This library fills the very niche use-case where you have data compressed using CreateCompressor
/ Compress
with the MSZIP algorithm, and want to decompress it without the Windows API (e.g. under Linux), or the other way around and you want to create compressed data that can be decompressed by the Windows API.
pip install pymszip
Alternatively, install directly from GitHub:
pip install git+https://github.com/frereit/pymszip
import pymszip
compressed = pymszip.compress(b"Hello, world!")
decompressed = pymszip.decompress(compressed)
print(decompressed)
This repo aims to provide full compatibility with the Windows API. This means that:
- Any data compressed using the Windows API can be decompressed by
pymszip
- Any data compressed using
pymszip
can be decompressed by the Windows API
If you find data where either of this isn't the case, please file an issue if you can!
However, this library does not aim to produce identical results to the Windows compression. This means data compressed using pymszip
may yield different results than if it was compressed with the Windows API. This is to be expected because of slightly differing zlib parameters, but not an issue, as long as compatibility is preserved.
The MSZIP compression format is a proprietary compression format developed by Microsoft, based on the zlib
compression library.
Under the hood, MSZIP compressed data is prefixed with a 24 byte header, and an arbitrary number of compressed chunks following it.

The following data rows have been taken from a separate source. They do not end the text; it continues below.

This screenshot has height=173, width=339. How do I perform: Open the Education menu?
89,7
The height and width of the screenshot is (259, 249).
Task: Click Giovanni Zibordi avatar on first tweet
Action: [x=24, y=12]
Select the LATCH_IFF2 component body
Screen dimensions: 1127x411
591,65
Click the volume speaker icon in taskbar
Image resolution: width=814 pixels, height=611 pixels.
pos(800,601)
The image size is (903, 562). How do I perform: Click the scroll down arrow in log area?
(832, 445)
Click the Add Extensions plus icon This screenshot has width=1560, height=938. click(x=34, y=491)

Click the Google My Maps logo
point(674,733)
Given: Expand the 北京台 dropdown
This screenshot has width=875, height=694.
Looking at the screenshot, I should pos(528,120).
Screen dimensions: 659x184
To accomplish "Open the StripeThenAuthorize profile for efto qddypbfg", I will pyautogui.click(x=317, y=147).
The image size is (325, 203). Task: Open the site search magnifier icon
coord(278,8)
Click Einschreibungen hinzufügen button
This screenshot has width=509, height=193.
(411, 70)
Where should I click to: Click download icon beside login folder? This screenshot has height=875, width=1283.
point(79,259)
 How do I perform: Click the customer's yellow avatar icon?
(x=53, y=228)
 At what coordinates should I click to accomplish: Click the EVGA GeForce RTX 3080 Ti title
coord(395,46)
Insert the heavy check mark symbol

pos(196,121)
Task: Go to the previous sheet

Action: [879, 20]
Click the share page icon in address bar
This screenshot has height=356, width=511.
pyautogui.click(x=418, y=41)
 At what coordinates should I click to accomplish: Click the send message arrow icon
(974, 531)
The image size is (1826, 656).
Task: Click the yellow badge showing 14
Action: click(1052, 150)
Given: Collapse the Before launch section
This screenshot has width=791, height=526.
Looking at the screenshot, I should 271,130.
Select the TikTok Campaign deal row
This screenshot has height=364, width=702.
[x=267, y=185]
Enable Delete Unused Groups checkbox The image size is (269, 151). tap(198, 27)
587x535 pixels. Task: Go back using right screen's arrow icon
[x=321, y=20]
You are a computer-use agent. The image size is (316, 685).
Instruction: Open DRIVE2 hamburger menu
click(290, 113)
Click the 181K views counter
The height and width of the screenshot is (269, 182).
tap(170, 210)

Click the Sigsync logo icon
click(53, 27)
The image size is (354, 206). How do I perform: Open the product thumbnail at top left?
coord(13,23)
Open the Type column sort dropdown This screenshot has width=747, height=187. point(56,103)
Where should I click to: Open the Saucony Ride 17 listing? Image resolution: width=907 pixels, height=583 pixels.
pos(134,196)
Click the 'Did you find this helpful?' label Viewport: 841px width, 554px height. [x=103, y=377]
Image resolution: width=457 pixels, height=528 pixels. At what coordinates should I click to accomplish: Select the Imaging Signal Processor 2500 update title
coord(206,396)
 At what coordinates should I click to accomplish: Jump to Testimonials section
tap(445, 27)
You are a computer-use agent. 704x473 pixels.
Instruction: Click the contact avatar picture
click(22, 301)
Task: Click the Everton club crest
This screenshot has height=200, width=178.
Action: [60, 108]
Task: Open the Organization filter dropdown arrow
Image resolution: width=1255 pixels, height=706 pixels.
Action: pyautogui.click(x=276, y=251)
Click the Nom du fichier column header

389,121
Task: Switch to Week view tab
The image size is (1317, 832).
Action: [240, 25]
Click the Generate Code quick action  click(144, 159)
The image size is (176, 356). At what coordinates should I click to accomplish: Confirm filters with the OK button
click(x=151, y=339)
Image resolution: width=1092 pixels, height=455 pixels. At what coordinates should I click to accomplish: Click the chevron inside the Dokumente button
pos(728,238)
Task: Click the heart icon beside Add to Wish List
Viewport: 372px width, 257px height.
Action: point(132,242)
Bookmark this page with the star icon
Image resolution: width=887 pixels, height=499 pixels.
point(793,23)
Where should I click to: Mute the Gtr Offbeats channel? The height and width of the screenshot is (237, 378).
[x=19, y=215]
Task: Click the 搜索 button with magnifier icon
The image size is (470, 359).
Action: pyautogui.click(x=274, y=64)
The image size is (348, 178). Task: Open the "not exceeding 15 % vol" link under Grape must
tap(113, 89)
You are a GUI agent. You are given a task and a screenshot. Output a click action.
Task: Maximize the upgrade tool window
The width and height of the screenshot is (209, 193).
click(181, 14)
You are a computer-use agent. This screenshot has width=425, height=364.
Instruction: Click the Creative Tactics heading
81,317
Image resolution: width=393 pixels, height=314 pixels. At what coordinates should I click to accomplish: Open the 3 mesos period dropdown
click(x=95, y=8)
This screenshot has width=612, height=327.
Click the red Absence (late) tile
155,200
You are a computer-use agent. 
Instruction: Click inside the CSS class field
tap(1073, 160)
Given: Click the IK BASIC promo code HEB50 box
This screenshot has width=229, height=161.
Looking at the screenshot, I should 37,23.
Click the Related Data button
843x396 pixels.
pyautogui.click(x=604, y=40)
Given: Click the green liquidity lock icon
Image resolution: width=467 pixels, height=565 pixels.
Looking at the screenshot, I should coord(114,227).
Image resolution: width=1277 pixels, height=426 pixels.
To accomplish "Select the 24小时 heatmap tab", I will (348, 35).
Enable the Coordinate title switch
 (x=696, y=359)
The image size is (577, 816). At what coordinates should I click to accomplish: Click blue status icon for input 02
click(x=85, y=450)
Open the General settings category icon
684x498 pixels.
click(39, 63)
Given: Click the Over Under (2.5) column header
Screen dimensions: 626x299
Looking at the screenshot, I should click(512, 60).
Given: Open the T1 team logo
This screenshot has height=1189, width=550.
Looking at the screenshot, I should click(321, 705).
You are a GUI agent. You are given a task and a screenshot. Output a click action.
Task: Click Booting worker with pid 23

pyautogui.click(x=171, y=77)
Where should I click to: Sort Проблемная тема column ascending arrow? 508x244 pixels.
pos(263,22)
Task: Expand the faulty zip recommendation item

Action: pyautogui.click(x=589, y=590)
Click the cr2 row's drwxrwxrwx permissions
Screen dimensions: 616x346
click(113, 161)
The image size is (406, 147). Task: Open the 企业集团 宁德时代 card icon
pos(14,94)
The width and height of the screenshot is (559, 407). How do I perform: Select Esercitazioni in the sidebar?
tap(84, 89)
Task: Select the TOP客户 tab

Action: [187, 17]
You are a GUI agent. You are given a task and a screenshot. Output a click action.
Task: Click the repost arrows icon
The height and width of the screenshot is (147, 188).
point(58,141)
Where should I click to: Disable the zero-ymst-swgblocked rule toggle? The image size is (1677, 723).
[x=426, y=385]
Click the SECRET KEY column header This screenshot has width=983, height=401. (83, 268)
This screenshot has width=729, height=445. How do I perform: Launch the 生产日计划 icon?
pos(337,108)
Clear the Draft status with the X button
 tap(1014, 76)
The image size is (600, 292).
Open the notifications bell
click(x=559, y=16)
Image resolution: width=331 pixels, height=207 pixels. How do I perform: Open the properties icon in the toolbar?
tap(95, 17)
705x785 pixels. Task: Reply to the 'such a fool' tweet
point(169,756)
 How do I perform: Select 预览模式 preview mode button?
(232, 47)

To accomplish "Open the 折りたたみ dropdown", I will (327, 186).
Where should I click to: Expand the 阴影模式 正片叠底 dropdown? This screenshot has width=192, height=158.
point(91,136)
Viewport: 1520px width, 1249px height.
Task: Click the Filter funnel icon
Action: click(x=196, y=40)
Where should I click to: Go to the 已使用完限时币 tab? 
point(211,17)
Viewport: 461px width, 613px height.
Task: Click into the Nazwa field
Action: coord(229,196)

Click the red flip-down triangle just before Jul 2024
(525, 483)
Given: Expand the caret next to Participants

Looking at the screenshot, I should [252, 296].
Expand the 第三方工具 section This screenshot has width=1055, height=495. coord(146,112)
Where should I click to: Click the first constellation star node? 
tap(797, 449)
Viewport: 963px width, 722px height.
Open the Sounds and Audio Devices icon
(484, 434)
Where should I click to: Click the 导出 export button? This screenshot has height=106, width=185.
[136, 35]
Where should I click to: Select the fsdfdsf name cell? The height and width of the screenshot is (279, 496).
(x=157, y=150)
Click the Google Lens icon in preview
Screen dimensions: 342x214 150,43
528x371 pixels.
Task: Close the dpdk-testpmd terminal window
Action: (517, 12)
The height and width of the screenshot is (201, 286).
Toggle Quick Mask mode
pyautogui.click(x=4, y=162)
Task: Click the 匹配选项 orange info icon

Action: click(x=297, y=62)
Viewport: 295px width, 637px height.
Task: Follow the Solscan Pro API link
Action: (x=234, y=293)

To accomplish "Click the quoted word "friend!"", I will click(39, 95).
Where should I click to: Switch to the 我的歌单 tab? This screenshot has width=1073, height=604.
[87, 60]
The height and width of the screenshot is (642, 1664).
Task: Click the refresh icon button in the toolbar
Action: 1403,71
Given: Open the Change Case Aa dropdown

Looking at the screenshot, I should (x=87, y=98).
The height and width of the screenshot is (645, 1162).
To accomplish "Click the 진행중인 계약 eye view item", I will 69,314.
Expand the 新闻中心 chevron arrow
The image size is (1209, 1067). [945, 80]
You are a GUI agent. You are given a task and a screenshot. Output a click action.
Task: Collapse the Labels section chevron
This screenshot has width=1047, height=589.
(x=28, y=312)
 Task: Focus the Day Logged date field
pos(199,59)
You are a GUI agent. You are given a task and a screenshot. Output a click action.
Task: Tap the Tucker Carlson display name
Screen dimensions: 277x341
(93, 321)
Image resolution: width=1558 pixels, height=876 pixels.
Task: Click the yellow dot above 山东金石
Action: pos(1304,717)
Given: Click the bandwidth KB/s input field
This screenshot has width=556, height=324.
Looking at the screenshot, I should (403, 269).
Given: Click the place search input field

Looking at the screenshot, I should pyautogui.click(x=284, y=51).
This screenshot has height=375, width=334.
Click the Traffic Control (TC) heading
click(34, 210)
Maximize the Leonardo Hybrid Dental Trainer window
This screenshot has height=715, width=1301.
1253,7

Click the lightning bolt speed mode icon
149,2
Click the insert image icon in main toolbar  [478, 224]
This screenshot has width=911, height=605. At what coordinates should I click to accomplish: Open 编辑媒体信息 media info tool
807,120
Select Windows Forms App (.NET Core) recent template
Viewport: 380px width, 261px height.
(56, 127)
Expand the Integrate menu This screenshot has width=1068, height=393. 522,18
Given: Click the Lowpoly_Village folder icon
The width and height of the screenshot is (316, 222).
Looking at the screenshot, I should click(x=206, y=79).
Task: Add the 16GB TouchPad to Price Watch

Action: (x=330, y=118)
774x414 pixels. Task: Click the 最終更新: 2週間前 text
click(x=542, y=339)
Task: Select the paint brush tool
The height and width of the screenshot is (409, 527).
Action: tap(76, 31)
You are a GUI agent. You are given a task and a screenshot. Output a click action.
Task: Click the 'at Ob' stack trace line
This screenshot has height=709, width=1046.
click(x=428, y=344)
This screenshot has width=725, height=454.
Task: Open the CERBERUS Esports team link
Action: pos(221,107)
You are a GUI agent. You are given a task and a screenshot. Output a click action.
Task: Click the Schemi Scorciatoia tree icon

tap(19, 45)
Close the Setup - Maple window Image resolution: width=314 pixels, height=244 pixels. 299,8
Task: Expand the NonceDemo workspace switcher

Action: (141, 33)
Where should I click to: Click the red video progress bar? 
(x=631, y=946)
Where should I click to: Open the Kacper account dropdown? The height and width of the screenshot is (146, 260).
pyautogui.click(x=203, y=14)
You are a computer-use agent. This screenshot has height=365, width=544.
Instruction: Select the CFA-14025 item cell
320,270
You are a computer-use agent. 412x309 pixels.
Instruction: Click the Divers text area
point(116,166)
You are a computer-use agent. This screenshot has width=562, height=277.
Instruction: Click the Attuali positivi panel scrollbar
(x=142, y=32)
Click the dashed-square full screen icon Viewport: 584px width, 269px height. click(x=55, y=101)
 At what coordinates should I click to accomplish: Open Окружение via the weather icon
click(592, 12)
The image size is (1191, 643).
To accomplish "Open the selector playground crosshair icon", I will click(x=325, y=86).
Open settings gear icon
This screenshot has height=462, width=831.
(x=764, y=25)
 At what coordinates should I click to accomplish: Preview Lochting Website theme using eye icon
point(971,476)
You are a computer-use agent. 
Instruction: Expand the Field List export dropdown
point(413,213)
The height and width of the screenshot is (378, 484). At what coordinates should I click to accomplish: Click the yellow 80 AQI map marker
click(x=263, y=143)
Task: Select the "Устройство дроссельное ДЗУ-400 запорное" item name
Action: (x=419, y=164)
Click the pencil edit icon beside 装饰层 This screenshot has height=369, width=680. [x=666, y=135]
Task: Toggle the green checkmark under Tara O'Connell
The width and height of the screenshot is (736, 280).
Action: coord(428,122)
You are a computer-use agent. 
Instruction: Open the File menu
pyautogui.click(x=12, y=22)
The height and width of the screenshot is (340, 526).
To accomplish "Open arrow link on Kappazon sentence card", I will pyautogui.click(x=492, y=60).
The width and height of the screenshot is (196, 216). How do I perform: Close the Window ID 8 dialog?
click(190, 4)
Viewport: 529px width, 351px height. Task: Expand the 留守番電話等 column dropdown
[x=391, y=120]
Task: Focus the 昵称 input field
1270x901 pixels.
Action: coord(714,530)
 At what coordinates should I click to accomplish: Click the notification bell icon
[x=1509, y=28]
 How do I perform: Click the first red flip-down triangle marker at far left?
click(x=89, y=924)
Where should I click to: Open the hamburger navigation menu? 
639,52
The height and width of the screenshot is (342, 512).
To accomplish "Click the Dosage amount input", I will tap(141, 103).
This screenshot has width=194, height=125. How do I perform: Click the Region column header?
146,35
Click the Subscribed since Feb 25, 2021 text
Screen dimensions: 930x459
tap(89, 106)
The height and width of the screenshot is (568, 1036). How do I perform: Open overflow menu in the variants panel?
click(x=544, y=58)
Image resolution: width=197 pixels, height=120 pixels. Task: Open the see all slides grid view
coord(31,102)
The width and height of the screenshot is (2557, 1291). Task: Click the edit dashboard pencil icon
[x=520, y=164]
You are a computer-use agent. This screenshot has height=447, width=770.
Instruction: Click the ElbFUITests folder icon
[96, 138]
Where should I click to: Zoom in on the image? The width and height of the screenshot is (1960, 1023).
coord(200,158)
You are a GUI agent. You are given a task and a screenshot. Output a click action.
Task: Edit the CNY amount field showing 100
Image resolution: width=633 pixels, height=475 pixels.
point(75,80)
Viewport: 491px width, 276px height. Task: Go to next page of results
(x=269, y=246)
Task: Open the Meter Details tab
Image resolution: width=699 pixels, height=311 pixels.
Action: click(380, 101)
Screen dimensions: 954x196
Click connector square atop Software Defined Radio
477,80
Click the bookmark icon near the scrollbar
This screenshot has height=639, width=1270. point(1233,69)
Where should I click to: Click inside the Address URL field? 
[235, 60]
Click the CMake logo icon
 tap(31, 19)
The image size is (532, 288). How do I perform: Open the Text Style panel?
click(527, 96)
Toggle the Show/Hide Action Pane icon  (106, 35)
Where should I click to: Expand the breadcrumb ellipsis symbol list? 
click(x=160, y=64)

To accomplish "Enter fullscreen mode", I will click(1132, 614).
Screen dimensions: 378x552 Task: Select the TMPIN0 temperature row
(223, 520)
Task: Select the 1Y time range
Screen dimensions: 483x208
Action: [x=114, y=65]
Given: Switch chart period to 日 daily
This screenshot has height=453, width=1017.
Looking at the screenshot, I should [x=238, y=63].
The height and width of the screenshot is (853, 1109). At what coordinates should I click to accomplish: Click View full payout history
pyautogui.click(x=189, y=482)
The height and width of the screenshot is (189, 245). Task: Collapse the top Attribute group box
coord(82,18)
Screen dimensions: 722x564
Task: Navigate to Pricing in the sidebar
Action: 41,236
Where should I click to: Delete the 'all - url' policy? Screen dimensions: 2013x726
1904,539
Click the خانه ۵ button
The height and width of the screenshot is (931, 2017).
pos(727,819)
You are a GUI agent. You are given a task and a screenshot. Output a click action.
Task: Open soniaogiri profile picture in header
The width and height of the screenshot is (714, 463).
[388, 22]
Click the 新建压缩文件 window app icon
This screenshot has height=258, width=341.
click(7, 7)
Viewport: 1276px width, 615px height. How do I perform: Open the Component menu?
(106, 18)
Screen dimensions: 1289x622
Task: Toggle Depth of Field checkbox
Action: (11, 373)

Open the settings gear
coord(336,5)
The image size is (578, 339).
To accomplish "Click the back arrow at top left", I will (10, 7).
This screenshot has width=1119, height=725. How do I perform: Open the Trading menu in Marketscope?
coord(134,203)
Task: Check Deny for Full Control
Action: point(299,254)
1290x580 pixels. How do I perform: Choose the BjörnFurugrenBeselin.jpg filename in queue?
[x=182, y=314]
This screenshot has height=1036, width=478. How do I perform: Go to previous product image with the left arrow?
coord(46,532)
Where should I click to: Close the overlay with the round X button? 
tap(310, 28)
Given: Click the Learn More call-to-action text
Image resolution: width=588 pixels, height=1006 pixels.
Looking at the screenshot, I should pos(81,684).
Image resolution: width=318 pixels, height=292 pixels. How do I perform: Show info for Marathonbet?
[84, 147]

The header consiss of 6 magic bytes (0a51e5c01800
)[^magic], followed by 1 CRC byte, 1 byte to identify the algorithm (MSZIP
/ 02
), followed by 8 bytes little-endian integer to specify the decompressed size of the data, and another 8 bytes little-endian integer to specify the decompressed size of the first chunk.
Each chunk is prefixed with a 4 byte little-endian integer to specify its size, and 2 magic bytes ("CK"), after which a zlib-compressed stream follows. The "size" of the chunk includes the zlib stream, and the 2 magic bytes, but not the size header itself.
To decompress data, each zlib-compressed stream is decompressed individually, however each chunk must be given all previously decompressed data as the zdict
used during decompression.
To compress data, a similar process is followed. Experimentially, I came to the conclusion that the memLevel
must be set to 9`, or Windows will not be able to decompress the compressed data again in some cases.